--- Start DATA RECORDS ---

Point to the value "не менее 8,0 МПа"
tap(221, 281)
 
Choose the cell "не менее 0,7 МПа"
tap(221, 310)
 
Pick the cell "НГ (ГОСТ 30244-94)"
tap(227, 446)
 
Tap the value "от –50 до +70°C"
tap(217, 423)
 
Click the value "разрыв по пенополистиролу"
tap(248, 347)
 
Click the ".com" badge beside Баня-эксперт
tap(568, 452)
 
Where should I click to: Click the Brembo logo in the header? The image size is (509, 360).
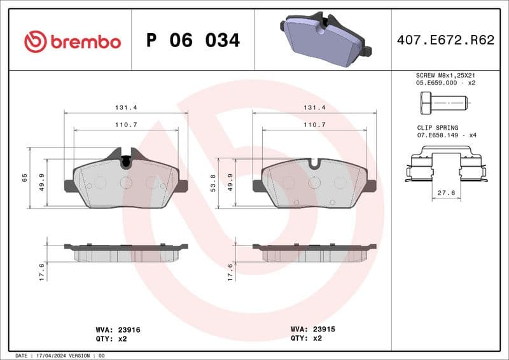pyautogui.click(x=72, y=41)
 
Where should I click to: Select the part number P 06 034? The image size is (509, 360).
pyautogui.click(x=193, y=41)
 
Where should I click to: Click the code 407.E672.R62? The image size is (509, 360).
pyautogui.click(x=445, y=41)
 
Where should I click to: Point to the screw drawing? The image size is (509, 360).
pyautogui.click(x=443, y=102)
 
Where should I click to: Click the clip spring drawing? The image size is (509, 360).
pyautogui.click(x=445, y=164)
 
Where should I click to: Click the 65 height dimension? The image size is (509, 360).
pyautogui.click(x=24, y=177)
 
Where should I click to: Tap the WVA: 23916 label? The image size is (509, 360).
pyautogui.click(x=118, y=329)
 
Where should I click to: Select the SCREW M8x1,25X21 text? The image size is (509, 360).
pyautogui.click(x=445, y=75)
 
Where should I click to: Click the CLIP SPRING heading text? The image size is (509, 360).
pyautogui.click(x=437, y=128)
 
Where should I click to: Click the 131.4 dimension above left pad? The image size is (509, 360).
pyautogui.click(x=126, y=108)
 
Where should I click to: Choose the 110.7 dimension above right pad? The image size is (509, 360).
pyautogui.click(x=314, y=125)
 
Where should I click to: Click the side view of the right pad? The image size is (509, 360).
pyautogui.click(x=314, y=252)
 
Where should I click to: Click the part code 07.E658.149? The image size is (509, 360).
pyautogui.click(x=438, y=135)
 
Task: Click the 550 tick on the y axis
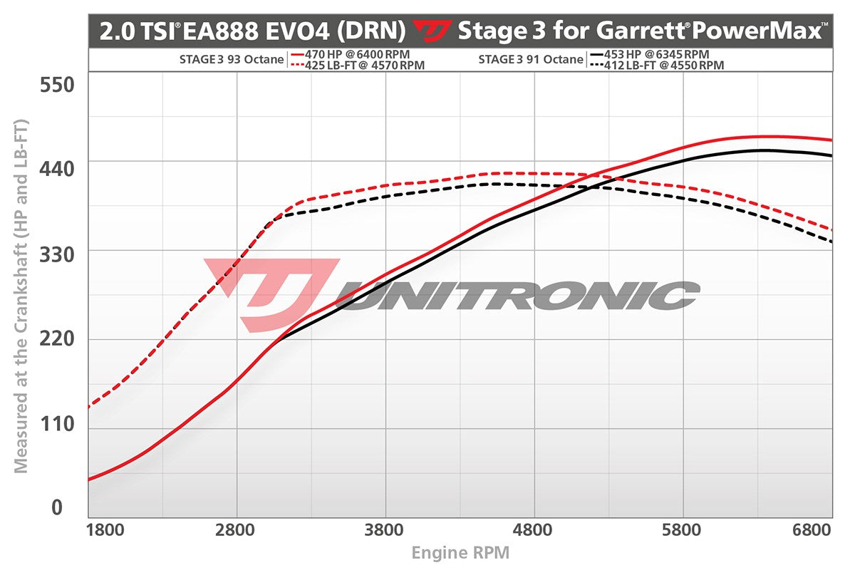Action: tap(58, 85)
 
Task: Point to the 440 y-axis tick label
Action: tap(58, 169)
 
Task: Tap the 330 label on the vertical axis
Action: tap(58, 254)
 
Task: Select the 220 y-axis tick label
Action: tap(58, 338)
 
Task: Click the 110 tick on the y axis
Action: tap(58, 423)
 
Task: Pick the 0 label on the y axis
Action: tap(58, 507)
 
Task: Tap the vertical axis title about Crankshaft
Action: tap(21, 296)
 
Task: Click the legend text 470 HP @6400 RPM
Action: tap(358, 54)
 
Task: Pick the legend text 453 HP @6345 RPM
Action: tap(656, 54)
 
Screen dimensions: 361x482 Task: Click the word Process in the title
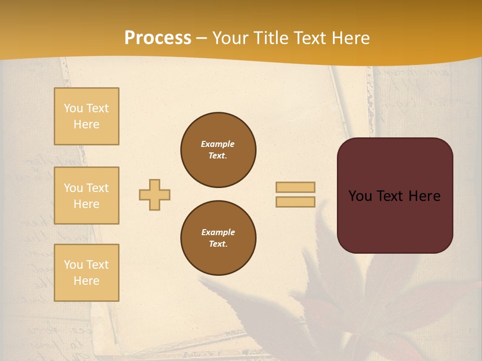(158, 38)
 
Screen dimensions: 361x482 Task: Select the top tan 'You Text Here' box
(86, 116)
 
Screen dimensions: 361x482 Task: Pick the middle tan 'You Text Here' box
(86, 196)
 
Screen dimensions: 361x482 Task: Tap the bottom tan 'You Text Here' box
(86, 273)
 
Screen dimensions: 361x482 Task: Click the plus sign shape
(155, 195)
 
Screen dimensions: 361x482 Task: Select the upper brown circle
(218, 150)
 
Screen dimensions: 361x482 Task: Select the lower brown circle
(218, 238)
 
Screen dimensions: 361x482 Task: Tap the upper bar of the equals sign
(295, 187)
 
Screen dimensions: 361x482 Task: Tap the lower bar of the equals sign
(295, 202)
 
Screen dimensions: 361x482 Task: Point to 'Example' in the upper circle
(218, 144)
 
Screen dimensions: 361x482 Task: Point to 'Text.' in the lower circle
(218, 244)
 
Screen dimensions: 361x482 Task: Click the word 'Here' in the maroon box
(424, 196)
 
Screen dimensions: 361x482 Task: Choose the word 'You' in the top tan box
(73, 108)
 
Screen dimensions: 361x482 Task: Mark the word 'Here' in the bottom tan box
(86, 281)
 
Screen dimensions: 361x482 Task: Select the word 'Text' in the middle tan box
(96, 188)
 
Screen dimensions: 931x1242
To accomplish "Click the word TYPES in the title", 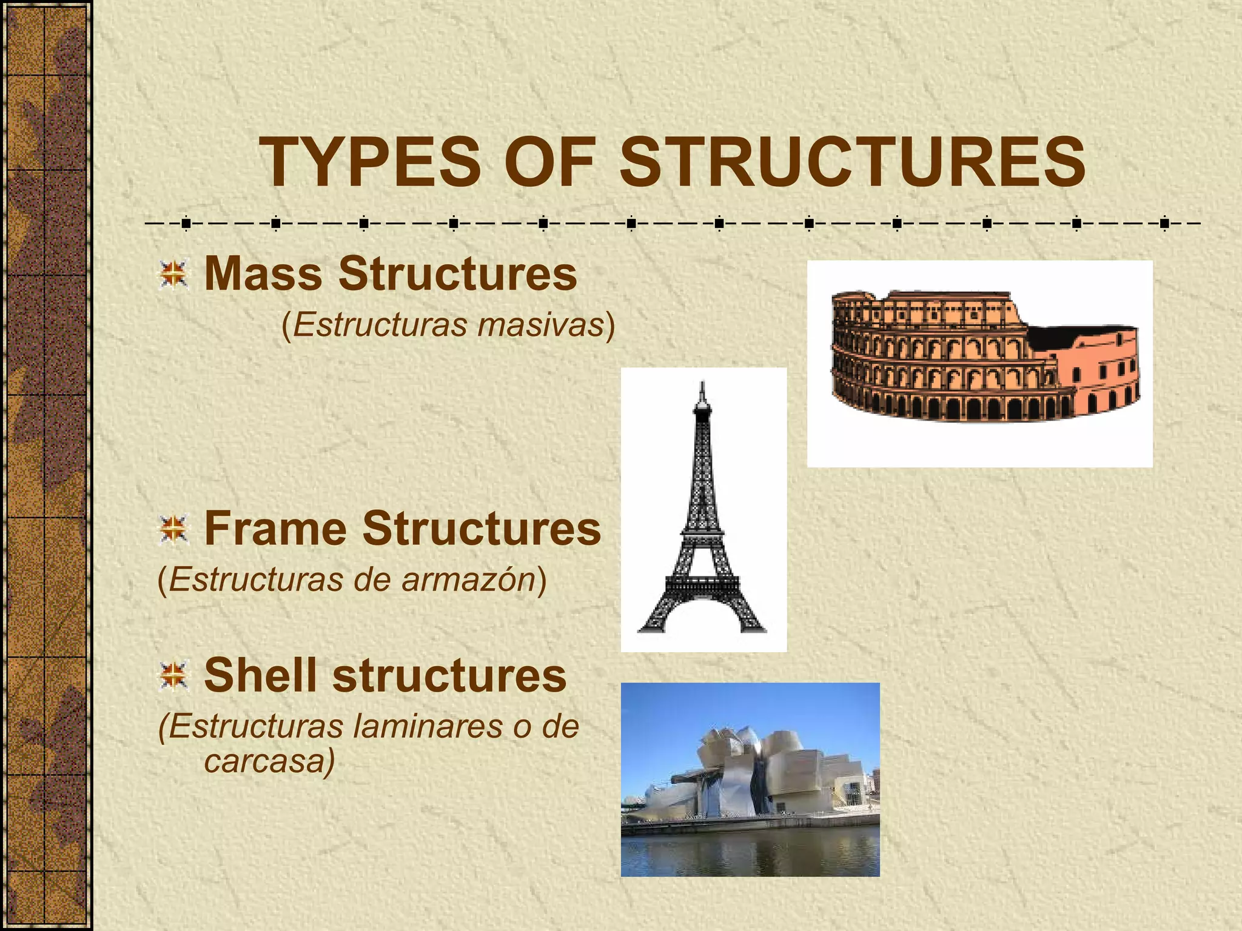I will click(370, 162).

--- End DATA RECORDS ---

Copy out the lines from the one containing "Where should I click to: Click the part" through the one containing "Action: tap(58, 338)", leaving the pictures out.

Where should I click to: Click the part code 07.E658.149? The image size is (509, 360).
pyautogui.click(x=438, y=135)
 
Task: Click the 550 tick on the y axis
Action: tap(58, 85)
 
Task: Point to the 440 y-axis tick label
Action: tap(58, 169)
 
Task: Tap the 330 label on the vertical axis
Action: tap(58, 254)
 
Task: Select the 220 y-axis tick label
Action: tap(58, 338)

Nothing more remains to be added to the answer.